A woman sits inside her burnt house in Joseph Colony, a Christian neighbourhood in Lahore, set ablaze by a mob in 2013| Arif Ali, White Star
A woman sits inside her burnt house in Joseph Colony, a Christian neighbourhood in Lahore, set ablaze by a mob in 2013| Arif Ali, White Star

One of my favorite viral videos begins by showing an Asian woman jogging in a park somewhere in the United States. A white man stops her and asks where she is from. She says ‘San Diego’. It is obvious that is not the answer he wants and finally, visibly irritated, she says that her great grandmother was from Korea. The man is delighted and begins to ask her about Korean food and culture. When she asks him the same question he replies by saying that he is American and when pushed further concedes that yes, his grandparents had come from Britain — so the girl puts on an exaggerated British accent and asks him about Jack the Ripper and afternoon tea.

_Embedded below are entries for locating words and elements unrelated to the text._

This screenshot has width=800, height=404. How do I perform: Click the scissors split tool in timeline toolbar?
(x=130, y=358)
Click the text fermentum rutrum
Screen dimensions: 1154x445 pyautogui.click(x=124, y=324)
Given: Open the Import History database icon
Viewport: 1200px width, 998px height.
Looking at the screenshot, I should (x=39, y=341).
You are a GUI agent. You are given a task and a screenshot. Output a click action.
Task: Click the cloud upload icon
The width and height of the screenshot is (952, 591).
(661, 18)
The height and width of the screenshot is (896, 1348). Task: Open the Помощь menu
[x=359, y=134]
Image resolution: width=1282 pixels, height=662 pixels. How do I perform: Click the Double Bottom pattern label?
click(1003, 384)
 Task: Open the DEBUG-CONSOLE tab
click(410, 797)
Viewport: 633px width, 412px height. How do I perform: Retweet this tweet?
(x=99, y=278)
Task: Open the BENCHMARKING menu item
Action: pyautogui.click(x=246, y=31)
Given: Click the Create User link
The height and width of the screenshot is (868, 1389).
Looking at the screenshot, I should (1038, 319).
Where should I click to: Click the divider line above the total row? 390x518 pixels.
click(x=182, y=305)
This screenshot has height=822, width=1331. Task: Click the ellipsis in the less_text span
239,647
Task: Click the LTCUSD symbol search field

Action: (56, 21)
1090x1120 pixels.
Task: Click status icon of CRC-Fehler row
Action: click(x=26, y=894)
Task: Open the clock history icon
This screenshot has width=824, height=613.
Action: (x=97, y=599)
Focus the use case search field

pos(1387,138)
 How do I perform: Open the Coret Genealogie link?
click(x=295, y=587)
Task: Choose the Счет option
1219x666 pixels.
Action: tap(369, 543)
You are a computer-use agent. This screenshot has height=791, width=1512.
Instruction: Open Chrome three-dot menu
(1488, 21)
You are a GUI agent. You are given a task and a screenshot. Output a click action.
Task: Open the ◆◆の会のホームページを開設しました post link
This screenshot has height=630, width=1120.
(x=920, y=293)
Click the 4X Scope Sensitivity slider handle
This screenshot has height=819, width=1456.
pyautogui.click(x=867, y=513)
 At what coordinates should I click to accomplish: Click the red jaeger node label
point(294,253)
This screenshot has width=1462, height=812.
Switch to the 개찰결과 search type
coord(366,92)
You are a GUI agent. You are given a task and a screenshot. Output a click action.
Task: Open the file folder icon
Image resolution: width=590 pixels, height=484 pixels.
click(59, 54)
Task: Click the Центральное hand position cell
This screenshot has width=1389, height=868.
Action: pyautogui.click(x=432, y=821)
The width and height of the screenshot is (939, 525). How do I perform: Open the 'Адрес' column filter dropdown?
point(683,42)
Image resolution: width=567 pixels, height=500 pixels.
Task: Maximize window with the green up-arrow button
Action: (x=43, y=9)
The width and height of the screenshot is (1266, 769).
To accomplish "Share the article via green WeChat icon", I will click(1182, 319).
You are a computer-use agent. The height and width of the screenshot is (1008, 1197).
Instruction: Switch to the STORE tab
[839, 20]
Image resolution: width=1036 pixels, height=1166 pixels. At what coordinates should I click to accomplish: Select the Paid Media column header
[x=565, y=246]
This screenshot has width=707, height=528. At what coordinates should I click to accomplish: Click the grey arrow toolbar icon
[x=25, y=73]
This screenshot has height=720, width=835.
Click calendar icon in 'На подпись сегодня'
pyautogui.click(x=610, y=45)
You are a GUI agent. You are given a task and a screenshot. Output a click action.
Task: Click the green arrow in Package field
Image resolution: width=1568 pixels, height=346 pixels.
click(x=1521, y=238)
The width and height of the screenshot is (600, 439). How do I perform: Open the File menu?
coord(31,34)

In the wake of Brexit, after the several fold increase in racism being reported in the United Kingdom, a question that has assumed a new urgency is how do we measure the authenticity of a claim to belong in the nation state? Is it something visible that you can see when you pass someone on the street, making it legitimate to accuse them of being outsiders, to say: ‘we voted to leave to get rid of you?’ Presumably the people from within the UK, who left posts all over social media reporting being subject to such accusations, were not first asked about their current passport status. It then comes down to whether, on sight, you can be identified as an outsider.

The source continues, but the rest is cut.